### TASK DETAILS
Reproduce the following listing verbatim, line for line.
[BEGIN RECORDS SHOWN]
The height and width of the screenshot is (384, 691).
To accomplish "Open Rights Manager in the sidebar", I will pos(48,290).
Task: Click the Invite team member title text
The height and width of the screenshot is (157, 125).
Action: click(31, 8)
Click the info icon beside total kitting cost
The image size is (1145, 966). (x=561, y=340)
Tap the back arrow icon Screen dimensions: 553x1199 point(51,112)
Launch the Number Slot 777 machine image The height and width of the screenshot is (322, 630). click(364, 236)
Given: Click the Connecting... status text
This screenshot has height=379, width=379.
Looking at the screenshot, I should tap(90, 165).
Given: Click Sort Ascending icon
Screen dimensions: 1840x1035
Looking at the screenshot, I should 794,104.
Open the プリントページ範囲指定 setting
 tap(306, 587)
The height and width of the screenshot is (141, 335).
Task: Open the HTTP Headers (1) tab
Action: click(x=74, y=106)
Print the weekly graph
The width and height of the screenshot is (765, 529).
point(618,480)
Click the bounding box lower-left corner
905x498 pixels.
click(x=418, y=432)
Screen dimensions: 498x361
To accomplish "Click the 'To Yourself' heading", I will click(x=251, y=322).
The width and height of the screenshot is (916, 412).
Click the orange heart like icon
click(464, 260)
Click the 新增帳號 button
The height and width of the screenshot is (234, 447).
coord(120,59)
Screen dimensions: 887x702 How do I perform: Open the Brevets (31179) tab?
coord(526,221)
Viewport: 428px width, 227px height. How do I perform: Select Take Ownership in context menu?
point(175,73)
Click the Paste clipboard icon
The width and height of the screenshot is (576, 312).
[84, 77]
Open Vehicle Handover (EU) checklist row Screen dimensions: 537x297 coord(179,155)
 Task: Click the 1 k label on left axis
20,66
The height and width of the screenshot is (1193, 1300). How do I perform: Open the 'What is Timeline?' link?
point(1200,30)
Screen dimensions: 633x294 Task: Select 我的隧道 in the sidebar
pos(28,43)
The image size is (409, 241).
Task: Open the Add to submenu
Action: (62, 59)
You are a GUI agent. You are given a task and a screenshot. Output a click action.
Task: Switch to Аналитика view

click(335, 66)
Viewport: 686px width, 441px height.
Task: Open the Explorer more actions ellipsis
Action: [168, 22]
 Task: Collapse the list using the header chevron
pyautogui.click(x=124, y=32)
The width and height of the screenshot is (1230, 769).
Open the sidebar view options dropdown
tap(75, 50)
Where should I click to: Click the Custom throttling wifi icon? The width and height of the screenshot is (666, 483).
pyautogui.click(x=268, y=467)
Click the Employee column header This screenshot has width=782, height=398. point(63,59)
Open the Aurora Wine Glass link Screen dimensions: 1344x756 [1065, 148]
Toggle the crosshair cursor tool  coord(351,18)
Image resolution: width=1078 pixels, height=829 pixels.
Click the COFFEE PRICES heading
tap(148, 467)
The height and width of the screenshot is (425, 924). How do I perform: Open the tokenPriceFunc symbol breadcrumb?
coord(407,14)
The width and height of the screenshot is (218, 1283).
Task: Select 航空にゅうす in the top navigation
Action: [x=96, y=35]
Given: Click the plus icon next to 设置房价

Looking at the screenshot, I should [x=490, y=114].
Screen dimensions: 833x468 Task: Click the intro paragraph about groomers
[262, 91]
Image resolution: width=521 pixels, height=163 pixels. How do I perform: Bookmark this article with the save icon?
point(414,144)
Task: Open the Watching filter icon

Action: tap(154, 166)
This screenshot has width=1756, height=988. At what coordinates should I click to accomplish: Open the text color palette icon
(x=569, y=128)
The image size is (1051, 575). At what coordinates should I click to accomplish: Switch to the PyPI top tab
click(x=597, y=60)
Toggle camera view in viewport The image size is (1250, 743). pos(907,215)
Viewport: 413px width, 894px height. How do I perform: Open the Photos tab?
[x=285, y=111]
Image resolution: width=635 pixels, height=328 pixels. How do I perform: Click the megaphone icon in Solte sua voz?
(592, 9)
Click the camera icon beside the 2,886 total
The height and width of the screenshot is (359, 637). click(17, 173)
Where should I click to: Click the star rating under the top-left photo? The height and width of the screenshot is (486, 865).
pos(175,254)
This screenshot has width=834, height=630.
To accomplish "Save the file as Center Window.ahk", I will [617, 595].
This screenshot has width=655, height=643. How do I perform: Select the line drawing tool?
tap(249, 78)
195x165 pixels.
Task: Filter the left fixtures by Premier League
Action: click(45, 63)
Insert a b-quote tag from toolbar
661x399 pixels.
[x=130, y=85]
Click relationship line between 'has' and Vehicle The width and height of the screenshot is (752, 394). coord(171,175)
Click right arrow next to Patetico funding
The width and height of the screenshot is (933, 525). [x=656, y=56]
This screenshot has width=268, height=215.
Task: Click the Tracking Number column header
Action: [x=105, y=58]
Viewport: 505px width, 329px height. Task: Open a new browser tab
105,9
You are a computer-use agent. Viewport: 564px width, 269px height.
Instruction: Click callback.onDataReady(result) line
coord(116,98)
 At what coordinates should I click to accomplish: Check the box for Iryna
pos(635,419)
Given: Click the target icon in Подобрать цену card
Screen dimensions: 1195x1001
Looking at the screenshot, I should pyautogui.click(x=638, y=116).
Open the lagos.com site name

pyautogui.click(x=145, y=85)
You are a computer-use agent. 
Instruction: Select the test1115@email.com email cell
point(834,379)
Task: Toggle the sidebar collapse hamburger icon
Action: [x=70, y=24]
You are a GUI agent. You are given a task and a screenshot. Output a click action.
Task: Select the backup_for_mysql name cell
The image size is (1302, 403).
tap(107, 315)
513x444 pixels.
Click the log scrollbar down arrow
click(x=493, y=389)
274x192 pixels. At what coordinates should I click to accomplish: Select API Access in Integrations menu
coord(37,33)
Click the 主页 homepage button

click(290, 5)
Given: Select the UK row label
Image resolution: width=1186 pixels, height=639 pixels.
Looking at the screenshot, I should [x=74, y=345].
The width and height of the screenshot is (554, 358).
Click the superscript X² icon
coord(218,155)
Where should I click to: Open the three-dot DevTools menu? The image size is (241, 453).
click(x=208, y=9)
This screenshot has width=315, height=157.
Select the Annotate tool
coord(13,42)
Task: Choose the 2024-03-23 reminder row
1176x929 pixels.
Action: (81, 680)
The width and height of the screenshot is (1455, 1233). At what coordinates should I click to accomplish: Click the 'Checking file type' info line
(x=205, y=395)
[END RECORDS SHOWN]
### OUTPUT OF THE EXERCISE
The height and width of the screenshot is (384, 691).
To accomplish "Open Rights Manager in the sidebar", I will pos(48,290).
Task: Click the Invite team member title text
The height and width of the screenshot is (157, 125).
Action: click(31, 8)
Click the info icon beside total kitting cost
The image size is (1145, 966). (x=561, y=340)
Tap the back arrow icon Screen dimensions: 553x1199 point(51,112)
Launch the Number Slot 777 machine image The height and width of the screenshot is (322, 630). click(364, 236)
Given: Click the Connecting... status text
This screenshot has height=379, width=379.
Looking at the screenshot, I should tap(90, 165).
Given: Click Sort Ascending icon
Screen dimensions: 1840x1035
Looking at the screenshot, I should 794,104.
Open the プリントページ範囲指定 setting
 tap(306, 587)
The height and width of the screenshot is (141, 335).
Task: Open the HTTP Headers (1) tab
Action: click(x=74, y=106)
Print the weekly graph
The width and height of the screenshot is (765, 529).
point(618,480)
Click the bounding box lower-left corner
905x498 pixels.
click(x=418, y=432)
Screen dimensions: 498x361
To accomplish "Click the 'To Yourself' heading", I will click(x=251, y=322).
The width and height of the screenshot is (916, 412).
Click the orange heart like icon
click(464, 260)
Click the 新增帳號 button
The height and width of the screenshot is (234, 447).
coord(120,59)
Screen dimensions: 887x702 How do I perform: Open the Brevets (31179) tab?
coord(526,221)
Viewport: 428px width, 227px height. How do I perform: Select Take Ownership in context menu?
point(175,73)
Click the Paste clipboard icon
The width and height of the screenshot is (576, 312).
[84, 77]
Open Vehicle Handover (EU) checklist row Screen dimensions: 537x297 coord(179,155)
 Task: Click the 1 k label on left axis
20,66
The height and width of the screenshot is (1193, 1300). How do I perform: Open the 'What is Timeline?' link?
point(1200,30)
Screen dimensions: 633x294 Task: Select 我的隧道 in the sidebar
pos(28,43)
The image size is (409, 241).
Task: Open the Add to submenu
Action: (62, 59)
You are a GUI agent. You are given a task and a screenshot. Output a click action.
Task: Switch to Аналитика view

click(335, 66)
Viewport: 686px width, 441px height.
Task: Open the Explorer more actions ellipsis
Action: [168, 22]
 Task: Collapse the list using the header chevron
pyautogui.click(x=124, y=32)
The width and height of the screenshot is (1230, 769).
Open the sidebar view options dropdown
tap(75, 50)
Where should I click to: Click the Custom throttling wifi icon? The width and height of the screenshot is (666, 483).
pyautogui.click(x=268, y=467)
Click the Employee column header This screenshot has width=782, height=398. point(63,59)
Open the Aurora Wine Glass link Screen dimensions: 1344x756 [1065, 148]
Toggle the crosshair cursor tool  coord(351,18)
Image resolution: width=1078 pixels, height=829 pixels.
Click the COFFEE PRICES heading
tap(148, 467)
The height and width of the screenshot is (425, 924). How do I perform: Open the tokenPriceFunc symbol breadcrumb?
coord(407,14)
The width and height of the screenshot is (218, 1283).
Task: Select 航空にゅうす in the top navigation
Action: [x=96, y=35]
Given: Click the plus icon next to 设置房价

Looking at the screenshot, I should [x=490, y=114].
Screen dimensions: 833x468 Task: Click the intro paragraph about groomers
[262, 91]
Image resolution: width=521 pixels, height=163 pixels. How do I perform: Bookmark this article with the save icon?
point(414,144)
Task: Open the Watching filter icon

Action: tap(154, 166)
This screenshot has width=1756, height=988. At what coordinates should I click to accomplish: Open the text color palette icon
(x=569, y=128)
The image size is (1051, 575). At what coordinates should I click to accomplish: Switch to the PyPI top tab
click(x=597, y=60)
Toggle camera view in viewport The image size is (1250, 743). pos(907,215)
Viewport: 413px width, 894px height. How do I perform: Open the Photos tab?
[x=285, y=111]
Image resolution: width=635 pixels, height=328 pixels. How do I perform: Click the megaphone icon in Solte sua voz?
(592, 9)
Click the camera icon beside the 2,886 total
The height and width of the screenshot is (359, 637). click(17, 173)
Where should I click to: Click the star rating under the top-left photo? The height and width of the screenshot is (486, 865).
pos(175,254)
This screenshot has width=834, height=630.
To accomplish "Save the file as Center Window.ahk", I will [617, 595].
This screenshot has width=655, height=643. How do I perform: Select the line drawing tool?
tap(249, 78)
195x165 pixels.
Task: Filter the left fixtures by Premier League
Action: click(45, 63)
Insert a b-quote tag from toolbar
661x399 pixels.
[x=130, y=85]
Click relationship line between 'has' and Vehicle The width and height of the screenshot is (752, 394). coord(171,175)
Click right arrow next to Patetico funding
The width and height of the screenshot is (933, 525). [x=656, y=56]
This screenshot has width=268, height=215.
Task: Click the Tracking Number column header
Action: [x=105, y=58]
Viewport: 505px width, 329px height. Task: Open a new browser tab
105,9
You are a computer-use agent. Viewport: 564px width, 269px height.
Instruction: Click callback.onDataReady(result) line
coord(116,98)
 At what coordinates should I click to accomplish: Check the box for Iryna
pos(635,419)
Given: Click the target icon in Подобрать цену card
Screen dimensions: 1195x1001
Looking at the screenshot, I should pyautogui.click(x=638, y=116).
Open the lagos.com site name

pyautogui.click(x=145, y=85)
You are a computer-use agent. 
Instruction: Select the test1115@email.com email cell
point(834,379)
Task: Toggle the sidebar collapse hamburger icon
Action: [x=70, y=24]
You are a GUI agent. You are given a task and a screenshot. Output a click action.
Task: Select the backup_for_mysql name cell
The image size is (1302, 403).
tap(107, 315)
513x444 pixels.
Click the log scrollbar down arrow
click(x=493, y=389)
274x192 pixels. At what coordinates should I click to accomplish: Select API Access in Integrations menu
coord(37,33)
Click the 主页 homepage button

click(290, 5)
Given: Select the UK row label
Image resolution: width=1186 pixels, height=639 pixels.
Looking at the screenshot, I should [x=74, y=345].
The width and height of the screenshot is (554, 358).
Click the superscript X² icon
coord(218,155)
Where should I click to: Open the three-dot DevTools menu? The image size is (241, 453).
click(x=208, y=9)
This screenshot has width=315, height=157.
Select the Annotate tool
coord(13,42)
Task: Choose the 2024-03-23 reminder row
1176x929 pixels.
Action: (81, 680)
The width and height of the screenshot is (1455, 1233). At what coordinates should I click to accomplish: Click the 'Checking file type' info line
(x=205, y=395)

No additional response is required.